[WHAT YOU HAVE TO DO]
Quote all lines below exactly. Images stay out.

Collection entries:
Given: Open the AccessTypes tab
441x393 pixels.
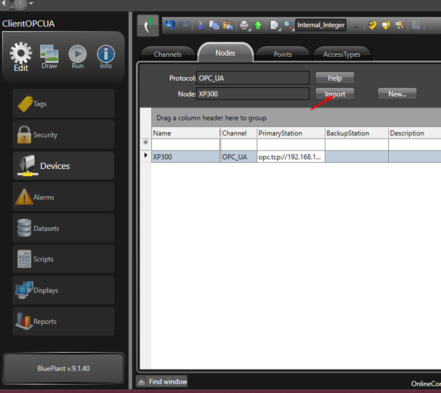Looking at the screenshot, I should (341, 54).
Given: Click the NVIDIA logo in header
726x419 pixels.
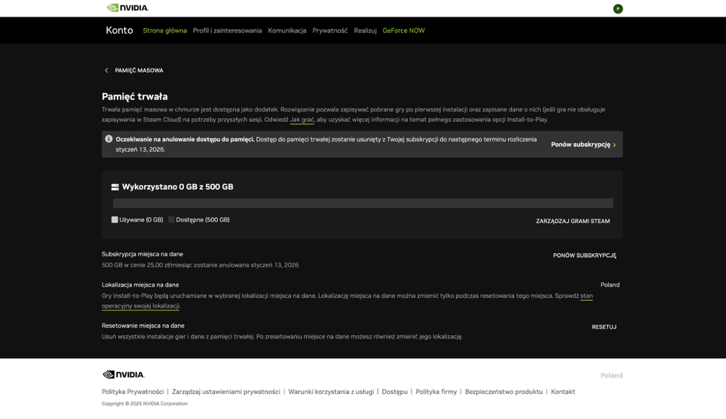Looking at the screenshot, I should (x=128, y=8).
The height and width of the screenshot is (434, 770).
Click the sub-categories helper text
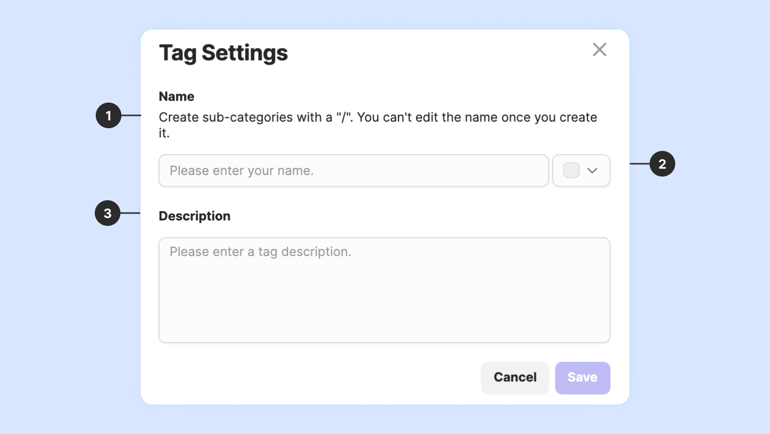[378, 125]
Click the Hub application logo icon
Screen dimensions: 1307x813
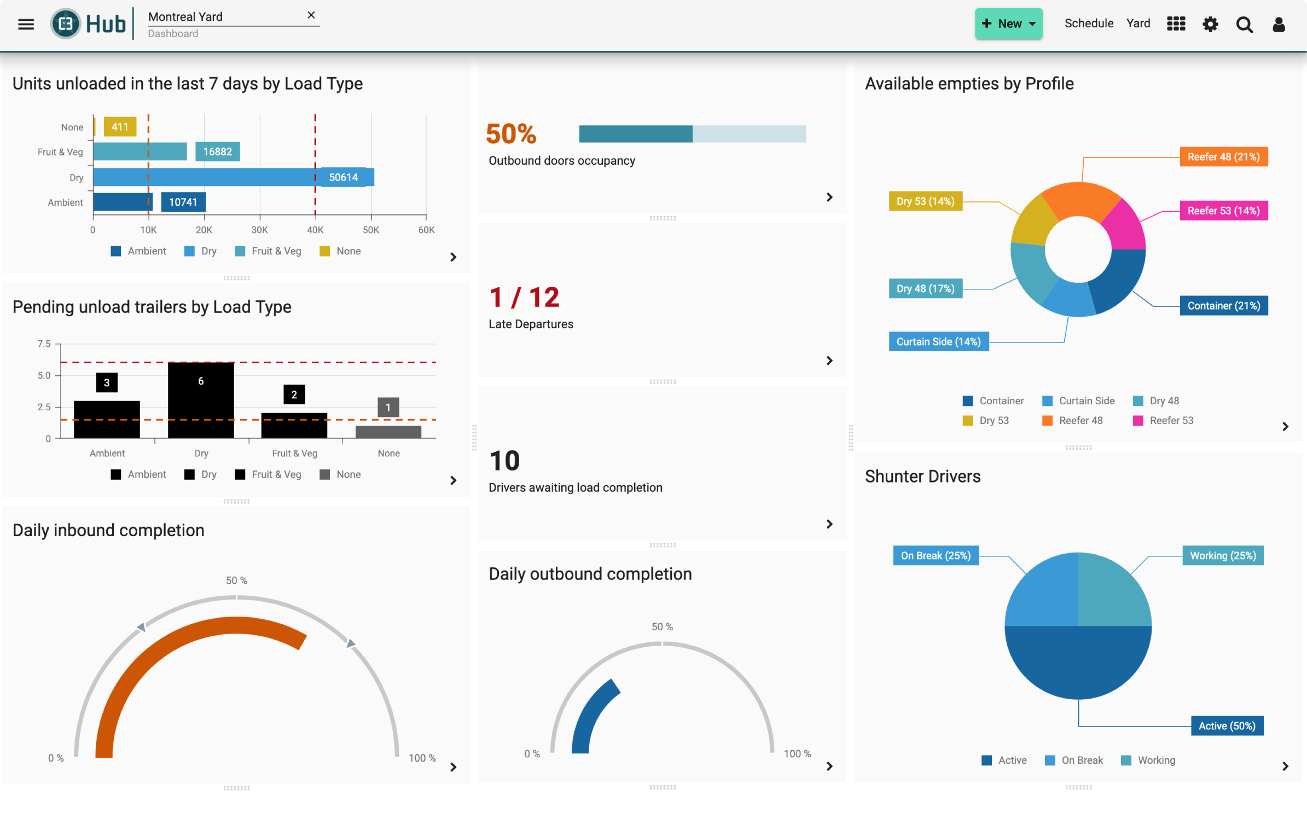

[YOUR RESPONSE]
Given: Open the AccessTypes tab
441x393 pixels.
Looking at the screenshot, I should (341, 54).
Given: Click the NVIDIA logo in header
726x419 pixels.
Looking at the screenshot, I should (x=128, y=8).
The height and width of the screenshot is (434, 770).
Click the sub-categories helper text
[378, 125]
Click the Hub application logo icon
Screen dimensions: 1307x813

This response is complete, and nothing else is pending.